Morning in Ohara is calm and clear. Cutting a dashing figure behind the wheel of his red sports car is Hisao Nakahigashi, proprietor of Sojiki Nakahigashi, a restaurant in Ginkakuji-michi on the banks of the Shirakawa River. In his bright orange scarf and black hat, Nakahigashi hardly looks like a man about to enter the fields.
Before setting out, Nakahigashi dons sunglasses made from buffalo horn. ‘When you’re looking for the tastiest herbs, it helps to look through the eyes of a cow’, he quips with a grin.
Nakahigashi was born and raised in Hanase, in the rural hill valleys north of Kyoto . He has known and loved the hills and fields since boyhood, so his bucolic habits and perspectives come naturally.
In his school yearbook, Nakahigashi wrote, ‘I’d like to go back to the kind of life where a fallen tree is my chair or table; a job where I can breathe life back into something.’ ‘Nowadays,’ he says, ‘while I work with plants and vegetables that have been cut down or uprooted, I feel that, by cooking with them, I’m breathing life back into them. It seems like that youthful wish has come true.’
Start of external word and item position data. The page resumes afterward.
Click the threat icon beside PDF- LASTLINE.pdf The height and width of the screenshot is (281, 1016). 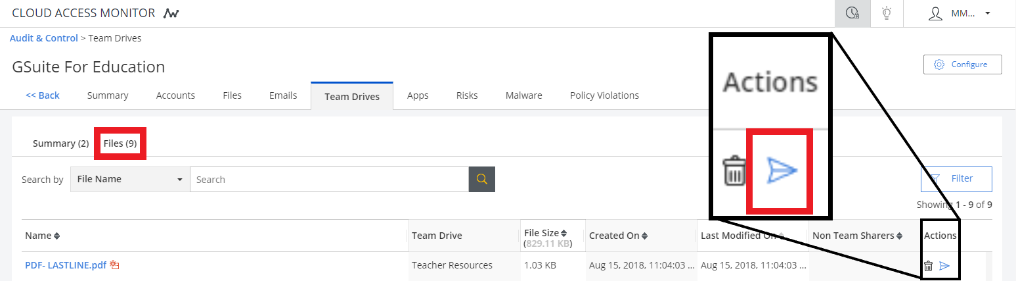(114, 265)
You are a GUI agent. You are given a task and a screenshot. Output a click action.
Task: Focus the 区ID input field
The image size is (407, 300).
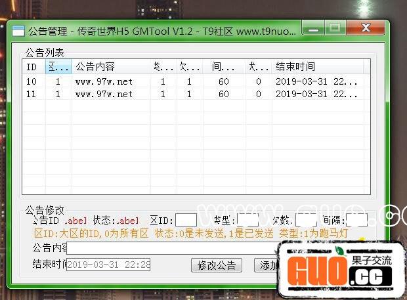(x=186, y=220)
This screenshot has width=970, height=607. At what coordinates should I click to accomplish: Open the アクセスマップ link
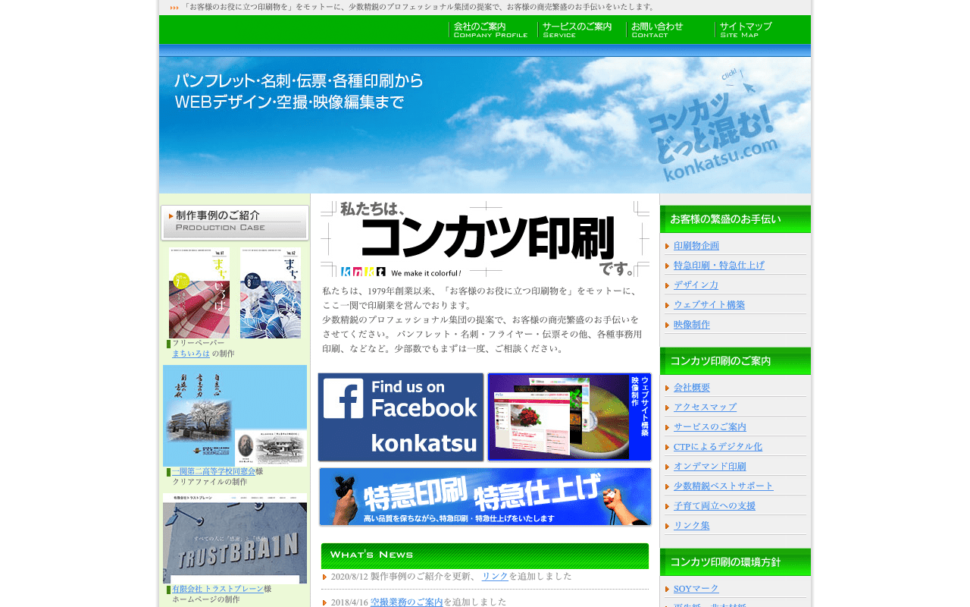(x=705, y=407)
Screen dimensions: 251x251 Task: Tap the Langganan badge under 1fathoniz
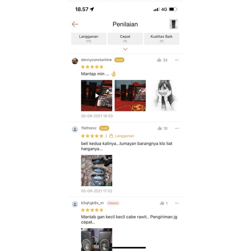(122, 136)
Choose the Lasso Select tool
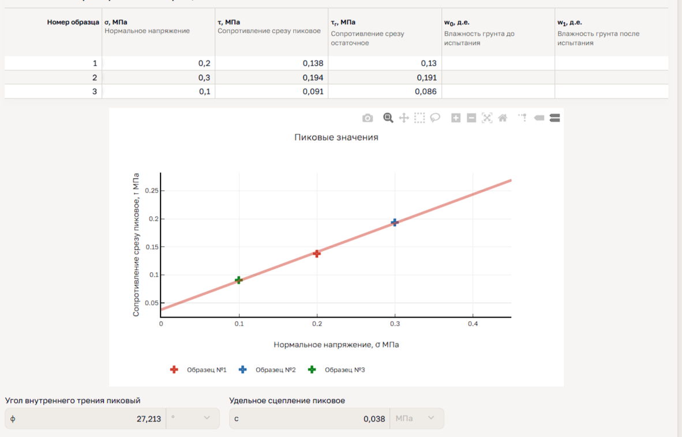Viewport: 682px width, 437px height. (435, 118)
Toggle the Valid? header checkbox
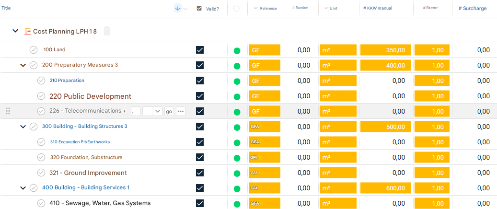This screenshot has height=209, width=497. 199,9
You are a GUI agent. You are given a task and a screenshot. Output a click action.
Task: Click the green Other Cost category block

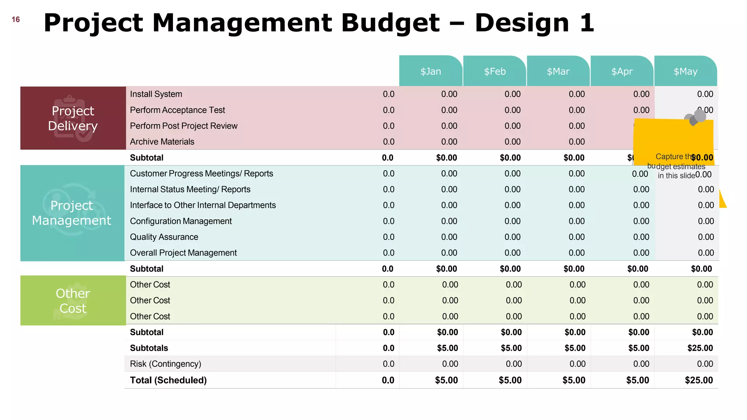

Nakahigashi heads to the hills of Ohara every morning. The practice began when he’d just opened his restaurant and found that when he talked to farmers , their words touched him deeply. The rugged landscapes and pastoral scenes he views every morning give Nakahigashi inspiration for his cooking, an inspiration which he passes on to his diners. Sojiki Nakahigashi spins its menu from the qi, the spiritual energy, and the feelings its chef gets from the mountains.
No sooner do his diners leave his restaurant behind them then, somehow, they fill with energy for the next day’s activities, breaking naturally into smiles. Like the seasons in Ohara, Hisao Nakahigashi’s cuisine is always changing. Both are something you’ll want to experience.